Arctic Penguin looking down at a green plant growing out from the ice

It felt cold in the UK recently, but New York, which hosted the International Society for Performing Arts (ISPA) Congress this year, was bitter. This is counter-intuitive in the context of global warming, but although we are entering a period of fluctuation, which may result in cold snaps, mean temperatures across the globe are rising inexorably. The ISPA conference, co-hosted by the British Council, had a broad theme of sustainability and the environment. It was an opportunity to explore climate change in relation to other countries and cultural practice. Our Director of Research Catherine Bottrill and I presented the work of Julie’s Bicycle (JB), and specifically our unfinished research on the impacts of international touring.  
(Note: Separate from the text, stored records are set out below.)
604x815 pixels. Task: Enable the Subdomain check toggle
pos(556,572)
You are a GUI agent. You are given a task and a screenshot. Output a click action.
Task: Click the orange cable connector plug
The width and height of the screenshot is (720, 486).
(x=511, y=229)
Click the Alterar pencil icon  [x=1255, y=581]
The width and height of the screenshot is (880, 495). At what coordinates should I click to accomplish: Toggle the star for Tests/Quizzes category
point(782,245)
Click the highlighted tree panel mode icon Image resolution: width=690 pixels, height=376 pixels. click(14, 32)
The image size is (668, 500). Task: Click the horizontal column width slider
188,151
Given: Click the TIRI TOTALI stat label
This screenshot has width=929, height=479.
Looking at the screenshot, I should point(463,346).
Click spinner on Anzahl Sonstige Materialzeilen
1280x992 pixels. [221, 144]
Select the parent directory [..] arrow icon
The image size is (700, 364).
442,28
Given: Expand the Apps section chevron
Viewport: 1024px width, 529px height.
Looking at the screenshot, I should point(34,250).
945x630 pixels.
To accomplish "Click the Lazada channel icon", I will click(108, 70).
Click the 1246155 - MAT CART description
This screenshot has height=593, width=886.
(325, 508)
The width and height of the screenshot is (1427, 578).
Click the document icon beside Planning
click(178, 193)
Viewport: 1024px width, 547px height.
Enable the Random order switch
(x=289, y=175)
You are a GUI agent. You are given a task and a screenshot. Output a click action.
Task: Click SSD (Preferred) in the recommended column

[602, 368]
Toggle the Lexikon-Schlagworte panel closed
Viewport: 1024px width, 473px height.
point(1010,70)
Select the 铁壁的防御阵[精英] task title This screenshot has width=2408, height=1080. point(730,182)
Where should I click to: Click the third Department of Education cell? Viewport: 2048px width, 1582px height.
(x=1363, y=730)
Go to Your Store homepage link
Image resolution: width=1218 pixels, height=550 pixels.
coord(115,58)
 One of the great challenges in communicating climate change is to make it manageable and specific to our community while being true to the scale and reach of the problem. Sir Peter Crane, former Director of Kew, now at Yale University, gave a sobering address, focusing on social as well as ecological degradation. JB considered the nuts and bolts, making explicit the vital connection between the macro and micro. Neither the arts nor science sits separate from society, and as we wrestle with preventing dangerous climate change, more opportunities to interact and collaborate will be valuable.
The next few years will be critical for us to establish sustainability as the guiding principle of society. We, as the cultural sector, need to identify our environmental impacts in pragmatic and straight forward terms – energy use in venues, production, travel, merchandise, touring, digital delivery – and deal with them. We need to determine what the arts and cultural sector will look like in a low carbon world. We need to support an infrastructural shift, but, above all, we need to understand, and reflect in all our doings, a value base which puts sustainability at the heart of our current and future cultural practice.

Alison Tickell is Director of Julie’s Bicycle.